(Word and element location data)

════════════════

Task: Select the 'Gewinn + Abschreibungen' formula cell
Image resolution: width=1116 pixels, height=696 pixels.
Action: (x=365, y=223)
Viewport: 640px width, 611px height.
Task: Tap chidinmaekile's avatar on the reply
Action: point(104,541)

════════════════

__Given request__. Rewrite all of the items with "Select" swapped for "Choose", keeping every other part the same.

__Expected answer__.
Task: Choose the 'Gewinn + Abschreibungen' formula cell
Image resolution: width=1116 pixels, height=696 pixels.
Action: (x=365, y=223)
Viewport: 640px width, 611px height.
Task: Tap chidinmaekile's avatar on the reply
Action: point(104,541)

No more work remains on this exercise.